• _Problem details_: Set down, please, the line that contains "You are a computer-use agent. The" and every line that follows it to the end of the records, exactly; do not include pictures.

• _Dataset records_:
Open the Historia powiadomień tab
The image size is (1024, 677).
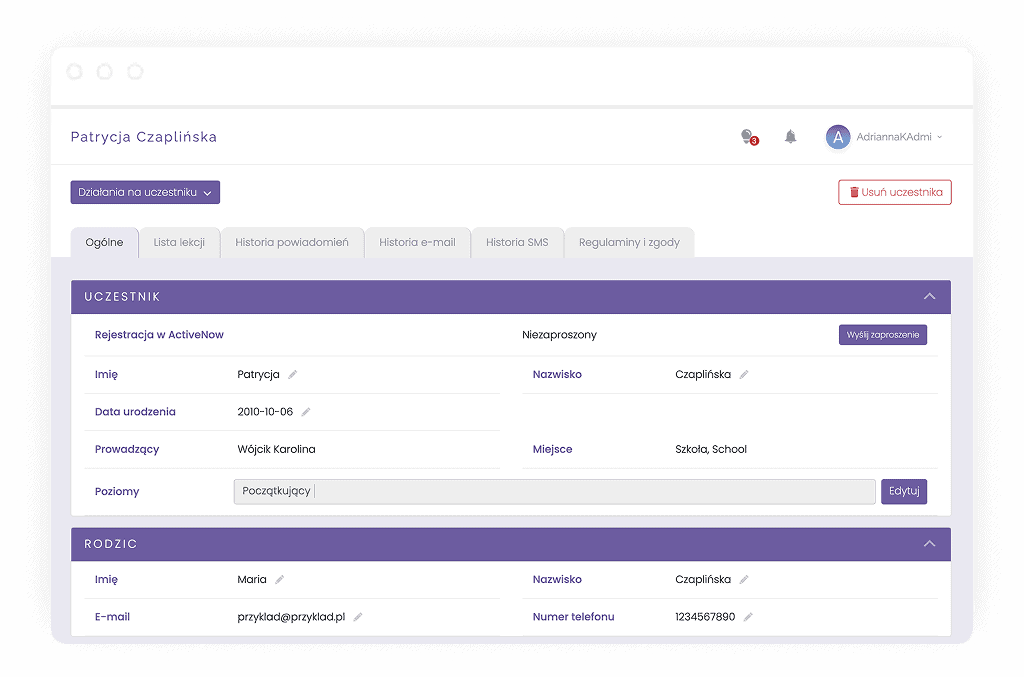292,242
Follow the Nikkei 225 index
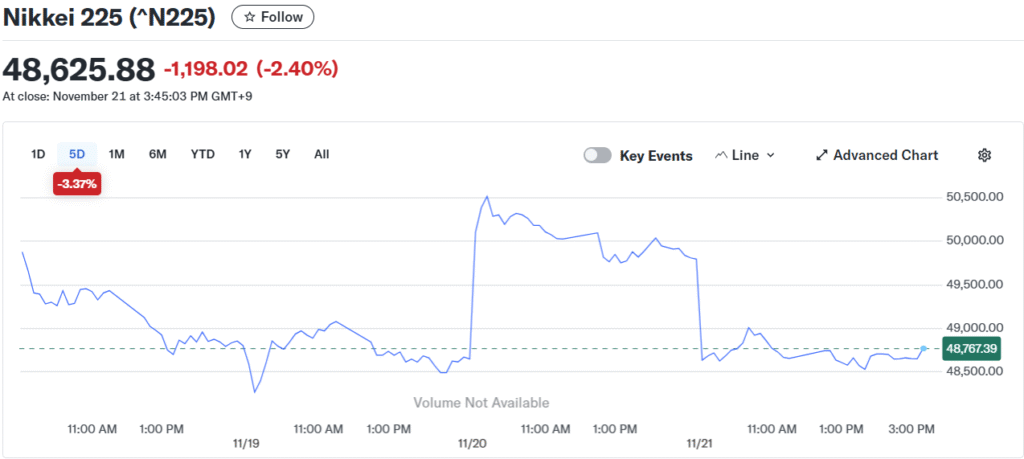 point(273,17)
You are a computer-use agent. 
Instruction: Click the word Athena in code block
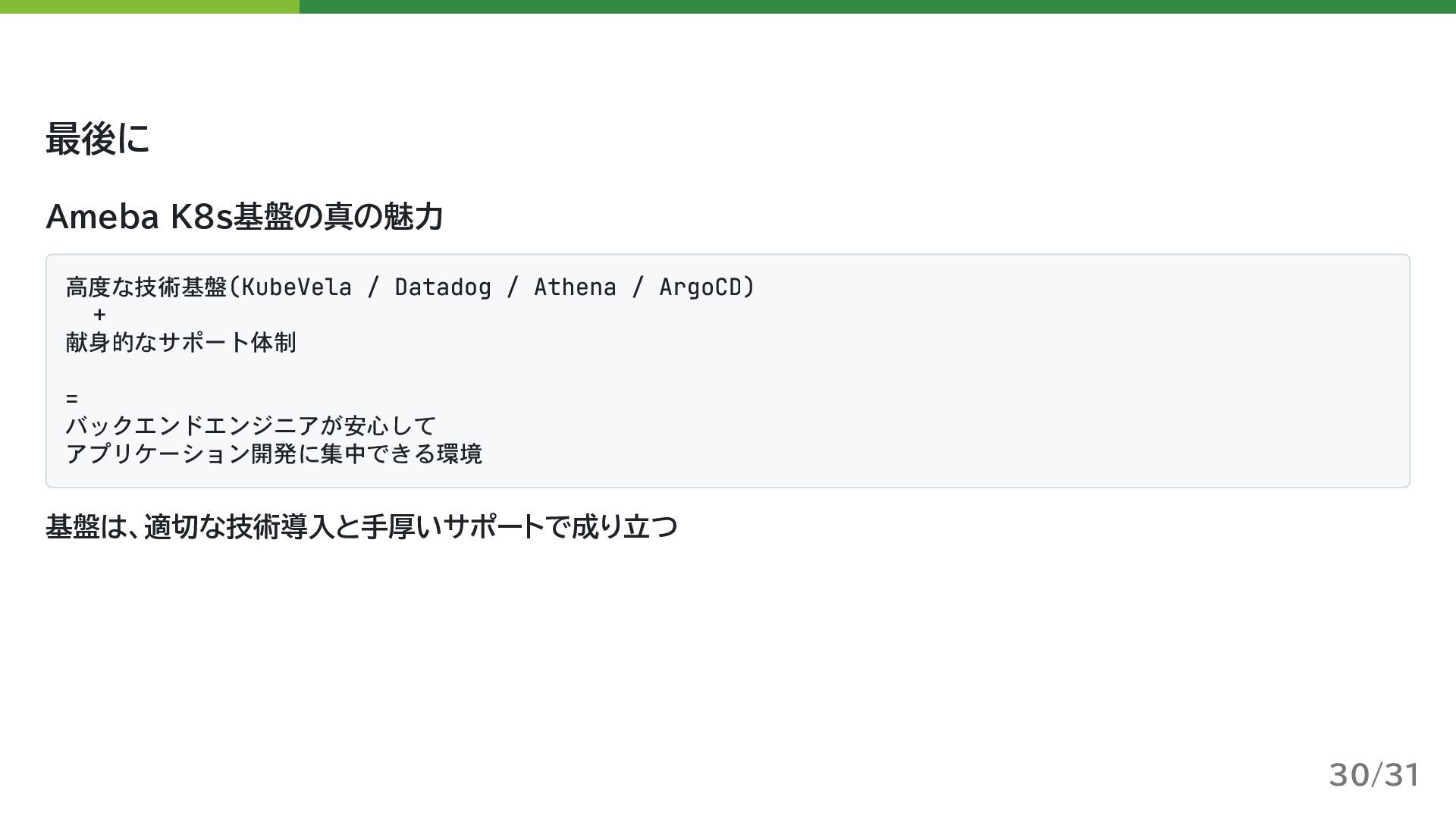click(x=575, y=287)
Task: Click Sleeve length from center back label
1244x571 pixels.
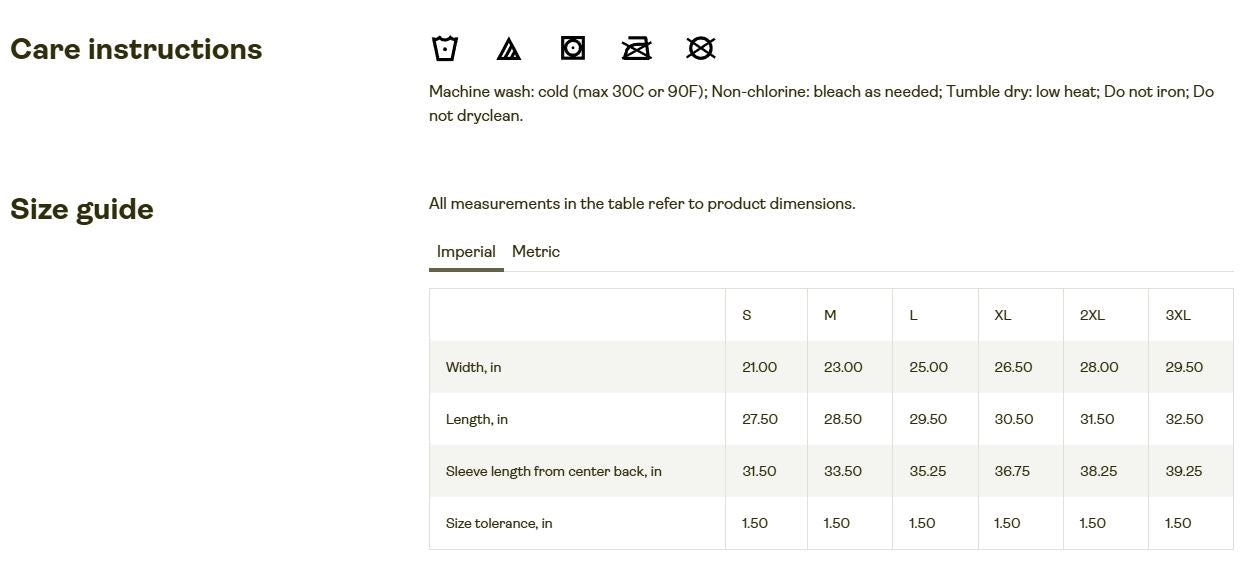Action: (554, 471)
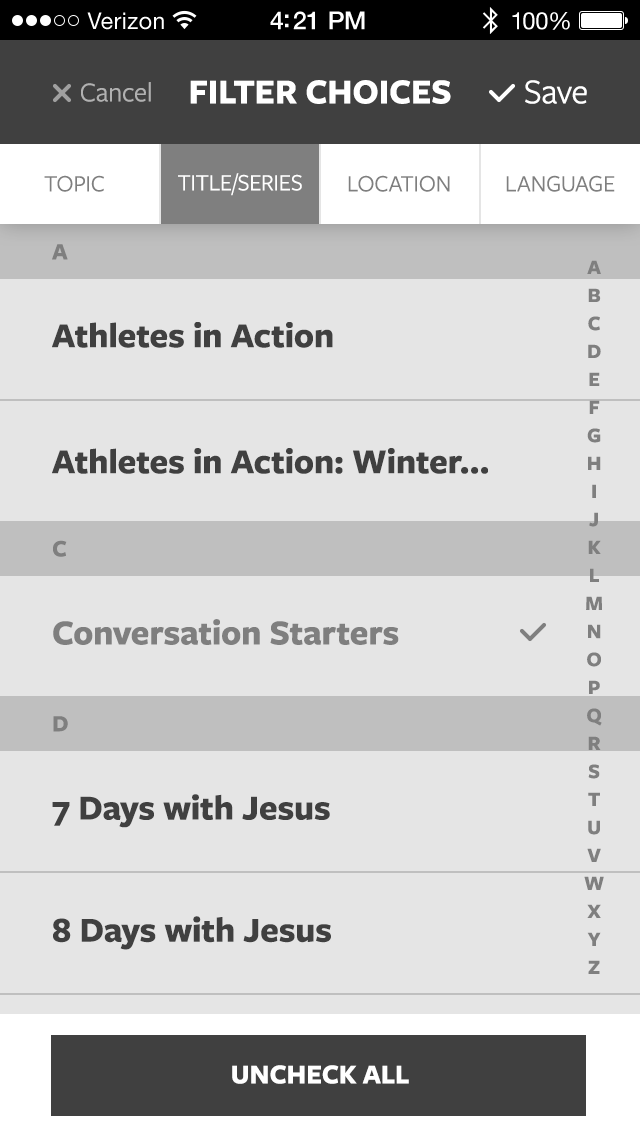Switch to the Language tab

coord(560,184)
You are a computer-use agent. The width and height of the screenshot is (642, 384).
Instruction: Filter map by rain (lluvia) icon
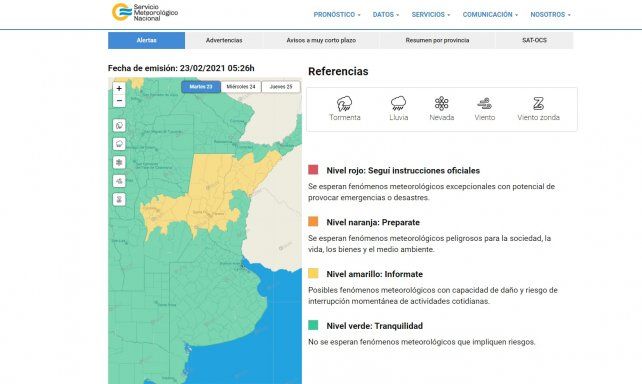coord(119,144)
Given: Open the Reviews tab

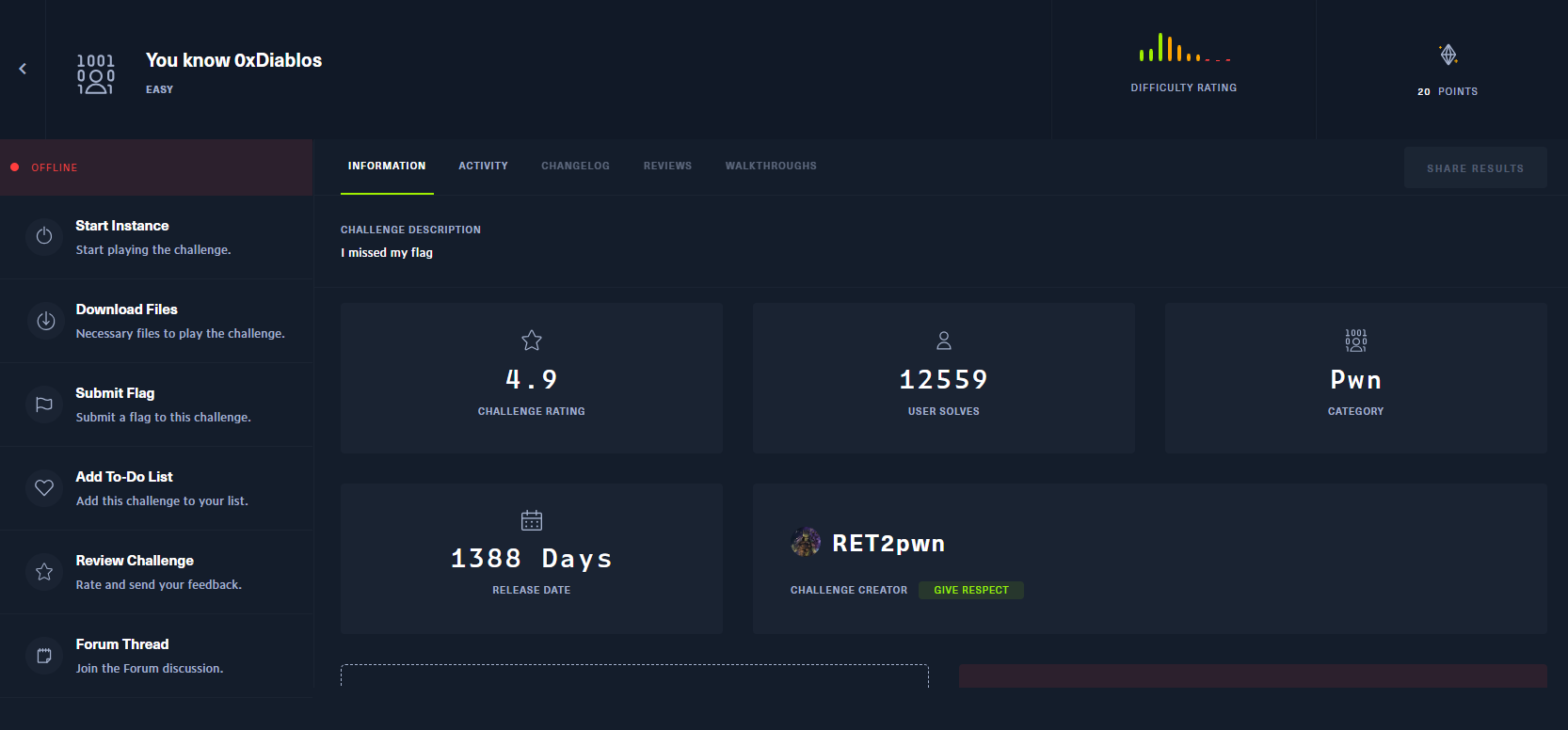Looking at the screenshot, I should [x=667, y=167].
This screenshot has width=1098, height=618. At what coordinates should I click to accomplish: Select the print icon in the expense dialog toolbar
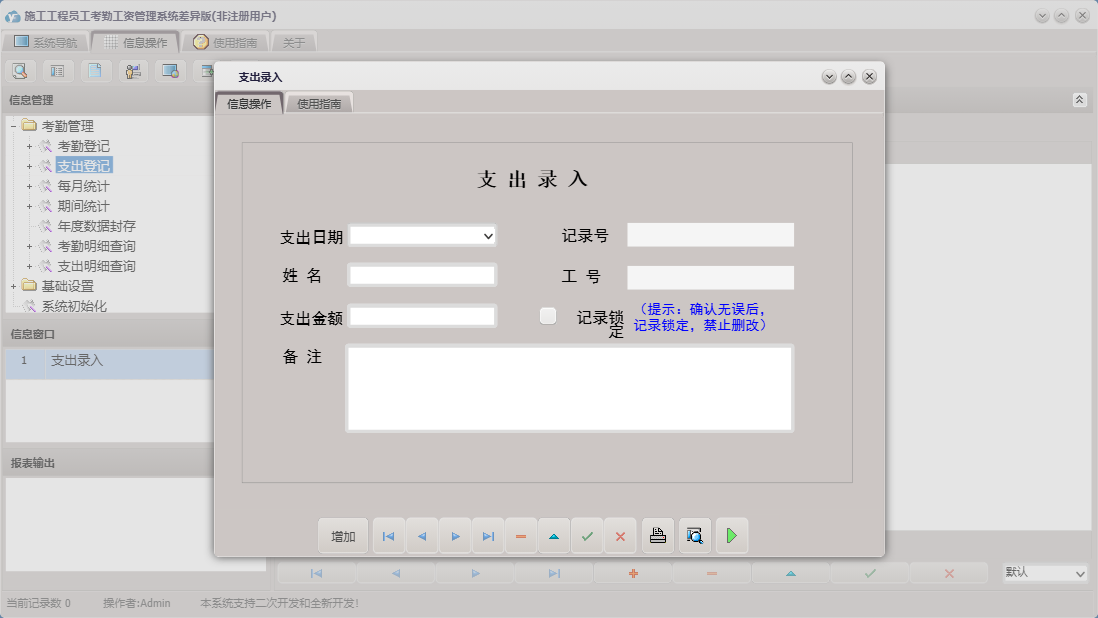[x=657, y=535]
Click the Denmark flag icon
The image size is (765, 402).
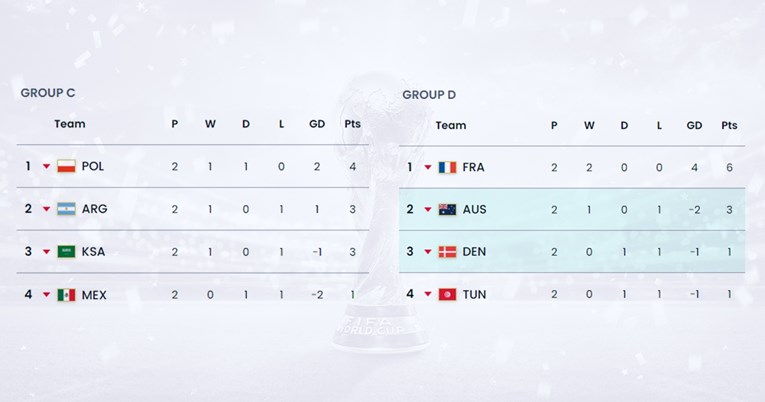tap(447, 252)

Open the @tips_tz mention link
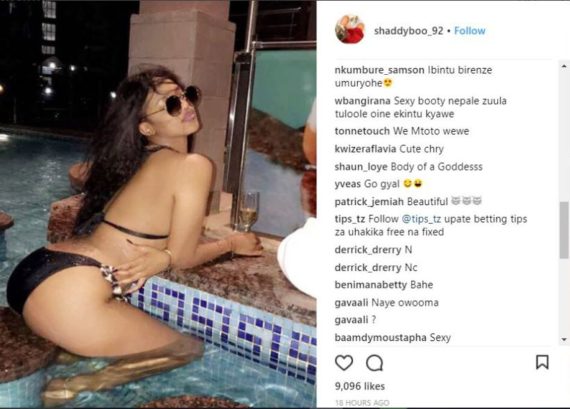click(x=421, y=219)
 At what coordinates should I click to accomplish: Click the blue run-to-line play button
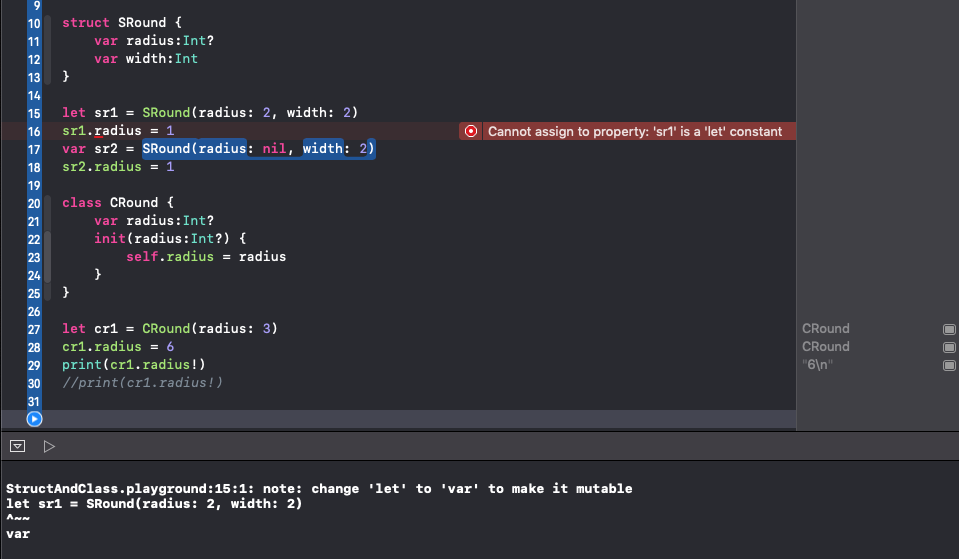[35, 419]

• _Task output_:
You are a computer-use agent. The width and height of the screenshot is (642, 384).
Instruction: Filter map by rain (lluvia) icon
coord(119,144)
Given: Open the Reviews tab

Looking at the screenshot, I should [x=667, y=167].
This screenshot has width=1098, height=618. At what coordinates should I click to accomplish: Select the print icon in the expense dialog toolbar
[x=657, y=535]
Click the Denmark flag icon
The image size is (765, 402).
tap(447, 252)

Open the @tips_tz mention link
click(x=421, y=219)
 At what coordinates should I click to accomplish: Click the blue run-to-line play button
[35, 419]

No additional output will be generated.